Gli storici moderni hanno cercato risposte tra la medicina e la sociologia.
Una delle teorie più accreditate riguarda l’ergotismo, un avvelenamento alimentare.
Il fungo della segale cornuta, la Claviceps purpurea, cresce sui cereali umidi.
Questo parassita contiene alcaloidi simili all’LSD, capaci di causare allucinazioni.
Tuttavia, molti esperti scettici notano che l’ergotismo rende difficile il movimento coordinato.
Sarebbe stato quasi impossibile ballare per settimane sotto l’effetto di tali tossine.
Un’altra ipotesi affascinante parla di isteria di massa o malattia psicogena collettiva.
L’Europa del sedicesimo secolo era devastata da carestie e pestilenze.
Il terrore psicologico e la malnutrizione potrebbero aver innescato un corto circuito mentale.
Si pensava che San Vito, un martire cristiano, avesse il potere di maledire i peccatori.
La paura della maledizione avrebbe spinto i cittadini in uno stato di trance ipnotica.

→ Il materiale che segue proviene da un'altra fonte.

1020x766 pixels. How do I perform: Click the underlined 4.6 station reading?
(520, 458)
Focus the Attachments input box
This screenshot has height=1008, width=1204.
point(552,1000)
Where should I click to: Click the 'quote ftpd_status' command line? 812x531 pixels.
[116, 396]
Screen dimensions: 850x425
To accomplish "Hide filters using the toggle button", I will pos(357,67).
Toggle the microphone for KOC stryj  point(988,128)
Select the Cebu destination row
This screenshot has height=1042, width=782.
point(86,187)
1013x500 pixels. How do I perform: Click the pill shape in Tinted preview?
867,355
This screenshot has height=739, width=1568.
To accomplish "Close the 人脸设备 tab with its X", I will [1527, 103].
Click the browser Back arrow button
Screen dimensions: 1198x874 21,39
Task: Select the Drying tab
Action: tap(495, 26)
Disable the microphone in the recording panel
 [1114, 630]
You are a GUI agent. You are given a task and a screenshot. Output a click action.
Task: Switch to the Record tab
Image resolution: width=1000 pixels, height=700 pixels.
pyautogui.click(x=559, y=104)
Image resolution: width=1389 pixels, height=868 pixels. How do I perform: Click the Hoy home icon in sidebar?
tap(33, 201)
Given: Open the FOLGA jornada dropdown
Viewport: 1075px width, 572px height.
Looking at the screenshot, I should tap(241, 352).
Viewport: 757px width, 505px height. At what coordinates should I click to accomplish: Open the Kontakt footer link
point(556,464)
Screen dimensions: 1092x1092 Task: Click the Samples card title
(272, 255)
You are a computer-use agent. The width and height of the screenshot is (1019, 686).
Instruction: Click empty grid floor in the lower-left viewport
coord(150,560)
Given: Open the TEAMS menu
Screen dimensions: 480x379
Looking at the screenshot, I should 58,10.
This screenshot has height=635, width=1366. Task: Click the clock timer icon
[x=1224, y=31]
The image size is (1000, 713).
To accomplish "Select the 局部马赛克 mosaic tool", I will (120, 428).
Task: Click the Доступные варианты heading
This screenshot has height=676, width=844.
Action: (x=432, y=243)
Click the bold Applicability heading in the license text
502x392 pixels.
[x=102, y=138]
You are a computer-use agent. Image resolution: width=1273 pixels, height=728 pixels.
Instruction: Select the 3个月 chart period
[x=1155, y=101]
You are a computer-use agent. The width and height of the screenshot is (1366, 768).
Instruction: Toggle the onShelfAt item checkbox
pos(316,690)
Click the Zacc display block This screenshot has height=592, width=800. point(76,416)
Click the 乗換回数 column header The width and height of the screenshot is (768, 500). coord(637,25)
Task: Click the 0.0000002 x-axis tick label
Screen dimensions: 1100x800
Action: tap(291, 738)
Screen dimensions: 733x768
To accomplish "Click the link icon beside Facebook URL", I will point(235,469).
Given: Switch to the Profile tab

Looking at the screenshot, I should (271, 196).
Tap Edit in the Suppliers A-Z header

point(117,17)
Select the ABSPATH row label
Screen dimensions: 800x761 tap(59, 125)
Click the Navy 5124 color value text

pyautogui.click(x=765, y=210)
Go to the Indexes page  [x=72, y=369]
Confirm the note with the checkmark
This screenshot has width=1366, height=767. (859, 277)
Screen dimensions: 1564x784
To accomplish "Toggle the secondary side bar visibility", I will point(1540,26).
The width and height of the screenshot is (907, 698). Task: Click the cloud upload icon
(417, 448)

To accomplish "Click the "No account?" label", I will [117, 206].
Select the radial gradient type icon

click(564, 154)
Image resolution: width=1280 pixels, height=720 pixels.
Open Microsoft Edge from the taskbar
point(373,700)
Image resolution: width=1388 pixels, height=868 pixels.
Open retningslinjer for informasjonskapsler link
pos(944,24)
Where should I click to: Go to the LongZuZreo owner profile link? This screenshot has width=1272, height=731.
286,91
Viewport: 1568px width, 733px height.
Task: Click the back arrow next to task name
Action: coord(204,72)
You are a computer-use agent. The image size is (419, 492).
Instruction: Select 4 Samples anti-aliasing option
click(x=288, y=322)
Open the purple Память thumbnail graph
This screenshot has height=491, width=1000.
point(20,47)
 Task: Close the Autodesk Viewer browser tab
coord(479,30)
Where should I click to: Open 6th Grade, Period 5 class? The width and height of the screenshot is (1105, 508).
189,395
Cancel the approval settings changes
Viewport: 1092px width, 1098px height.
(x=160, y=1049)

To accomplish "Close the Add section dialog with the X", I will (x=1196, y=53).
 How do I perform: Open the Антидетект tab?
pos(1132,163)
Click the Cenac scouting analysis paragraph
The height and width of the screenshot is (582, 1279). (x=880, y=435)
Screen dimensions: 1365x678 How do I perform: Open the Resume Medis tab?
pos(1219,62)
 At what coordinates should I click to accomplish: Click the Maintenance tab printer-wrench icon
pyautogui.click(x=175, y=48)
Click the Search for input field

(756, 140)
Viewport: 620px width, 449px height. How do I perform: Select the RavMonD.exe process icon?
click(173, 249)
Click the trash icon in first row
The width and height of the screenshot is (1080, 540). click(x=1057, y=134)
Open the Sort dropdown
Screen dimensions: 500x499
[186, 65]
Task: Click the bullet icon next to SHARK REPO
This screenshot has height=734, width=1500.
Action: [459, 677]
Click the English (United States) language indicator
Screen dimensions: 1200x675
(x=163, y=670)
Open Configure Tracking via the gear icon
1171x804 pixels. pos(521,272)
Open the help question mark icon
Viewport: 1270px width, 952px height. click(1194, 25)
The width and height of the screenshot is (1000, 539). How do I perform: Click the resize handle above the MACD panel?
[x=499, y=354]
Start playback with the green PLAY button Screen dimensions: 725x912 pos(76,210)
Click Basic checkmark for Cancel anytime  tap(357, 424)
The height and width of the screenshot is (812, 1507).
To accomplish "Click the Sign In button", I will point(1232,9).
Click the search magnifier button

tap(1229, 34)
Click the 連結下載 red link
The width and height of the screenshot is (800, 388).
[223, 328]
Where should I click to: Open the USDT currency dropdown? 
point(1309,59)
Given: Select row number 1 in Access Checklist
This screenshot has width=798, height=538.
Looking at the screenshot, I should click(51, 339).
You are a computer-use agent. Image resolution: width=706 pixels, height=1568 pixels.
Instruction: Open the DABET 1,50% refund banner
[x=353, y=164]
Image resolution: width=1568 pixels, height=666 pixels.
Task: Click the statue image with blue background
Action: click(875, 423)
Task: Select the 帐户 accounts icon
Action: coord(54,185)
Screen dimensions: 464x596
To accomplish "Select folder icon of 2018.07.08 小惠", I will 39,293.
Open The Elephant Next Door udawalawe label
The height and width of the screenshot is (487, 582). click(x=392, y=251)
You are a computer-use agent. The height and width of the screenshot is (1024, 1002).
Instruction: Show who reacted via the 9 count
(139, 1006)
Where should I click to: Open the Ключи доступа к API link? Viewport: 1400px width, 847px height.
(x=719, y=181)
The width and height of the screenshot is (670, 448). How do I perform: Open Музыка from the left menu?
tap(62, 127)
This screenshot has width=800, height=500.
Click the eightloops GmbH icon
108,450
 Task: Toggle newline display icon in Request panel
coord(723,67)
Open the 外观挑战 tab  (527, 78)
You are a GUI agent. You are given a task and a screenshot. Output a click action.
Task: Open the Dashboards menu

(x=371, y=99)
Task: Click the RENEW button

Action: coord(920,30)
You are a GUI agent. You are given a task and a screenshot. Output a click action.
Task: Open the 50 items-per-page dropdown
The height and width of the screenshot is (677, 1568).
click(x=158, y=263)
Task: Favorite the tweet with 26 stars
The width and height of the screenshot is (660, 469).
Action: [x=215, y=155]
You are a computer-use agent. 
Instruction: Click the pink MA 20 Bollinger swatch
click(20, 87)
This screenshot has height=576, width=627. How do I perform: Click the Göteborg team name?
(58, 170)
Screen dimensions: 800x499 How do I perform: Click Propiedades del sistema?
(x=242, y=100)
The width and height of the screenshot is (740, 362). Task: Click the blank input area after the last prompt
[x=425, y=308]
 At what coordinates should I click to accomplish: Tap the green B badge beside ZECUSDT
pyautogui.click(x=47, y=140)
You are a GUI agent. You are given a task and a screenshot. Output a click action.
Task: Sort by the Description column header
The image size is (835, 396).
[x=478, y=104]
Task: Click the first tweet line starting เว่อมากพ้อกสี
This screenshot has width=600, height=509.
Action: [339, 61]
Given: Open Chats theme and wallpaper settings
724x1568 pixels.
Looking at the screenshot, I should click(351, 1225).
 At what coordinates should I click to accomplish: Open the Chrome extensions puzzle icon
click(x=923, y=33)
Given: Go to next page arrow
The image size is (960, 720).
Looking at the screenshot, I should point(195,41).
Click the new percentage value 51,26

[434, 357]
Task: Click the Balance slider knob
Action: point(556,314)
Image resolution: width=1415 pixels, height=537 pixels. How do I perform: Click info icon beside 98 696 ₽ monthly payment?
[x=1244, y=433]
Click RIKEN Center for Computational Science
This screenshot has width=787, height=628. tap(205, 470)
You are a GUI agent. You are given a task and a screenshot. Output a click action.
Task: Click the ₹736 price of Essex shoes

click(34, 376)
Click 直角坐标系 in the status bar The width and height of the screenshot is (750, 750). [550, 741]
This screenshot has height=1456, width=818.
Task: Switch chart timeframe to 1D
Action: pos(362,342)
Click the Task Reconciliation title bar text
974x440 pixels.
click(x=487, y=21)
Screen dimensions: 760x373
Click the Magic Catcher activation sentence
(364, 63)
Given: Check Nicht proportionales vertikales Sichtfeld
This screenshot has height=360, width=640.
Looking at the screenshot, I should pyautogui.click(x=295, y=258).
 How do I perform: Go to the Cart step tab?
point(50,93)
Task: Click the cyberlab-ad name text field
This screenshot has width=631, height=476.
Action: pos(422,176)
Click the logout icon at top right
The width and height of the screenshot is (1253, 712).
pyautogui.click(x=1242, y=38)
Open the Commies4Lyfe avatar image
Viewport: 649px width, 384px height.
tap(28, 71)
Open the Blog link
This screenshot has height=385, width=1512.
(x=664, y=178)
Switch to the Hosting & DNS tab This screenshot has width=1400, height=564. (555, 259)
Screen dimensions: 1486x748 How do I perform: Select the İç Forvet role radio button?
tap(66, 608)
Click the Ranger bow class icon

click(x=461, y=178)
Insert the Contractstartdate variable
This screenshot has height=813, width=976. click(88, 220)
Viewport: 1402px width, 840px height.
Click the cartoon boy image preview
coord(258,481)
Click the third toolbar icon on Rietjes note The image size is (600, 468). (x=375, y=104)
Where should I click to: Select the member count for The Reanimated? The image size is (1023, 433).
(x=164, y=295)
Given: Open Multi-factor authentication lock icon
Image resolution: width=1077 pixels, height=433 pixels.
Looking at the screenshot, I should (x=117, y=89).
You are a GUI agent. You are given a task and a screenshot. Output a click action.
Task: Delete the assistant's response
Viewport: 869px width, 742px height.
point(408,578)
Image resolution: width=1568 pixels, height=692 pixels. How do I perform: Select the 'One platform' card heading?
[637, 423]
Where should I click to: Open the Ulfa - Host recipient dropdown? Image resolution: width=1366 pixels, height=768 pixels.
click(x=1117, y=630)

Le tracce di una storia che scuote il presente
Questa vicenda non è un’opera di finzione, ma un fatto documentato dai cronisti del tempo.
Esistono registri municipali, sermoni e note mediche che confermano l’orrore.
Il fenomeno cessò bruscamente così come era iniziato, verso settembre.
I sopravvissuti vennero portati in un santuario dedicato a San Vito per essere curati.
Oggi, l’episodio di Strasburgo rimane uno dei casi più estremi di suggestione sociale.
Ci ricorda quanto sia fragile l’equilibrio della mente umana di fronte a stress estremi.
Cento anni dopo, piccoli focolai simili si verificarono ancora in Europa.
Ma nulla raggiunse mai l’intensità della piaga del 1518.
Resta una domanda: quanto siamo davvero immuni da simili forme di delirio collettivo?
Ancora oggi, la scienza non sa spiegare del tutto quel ritmo fatale.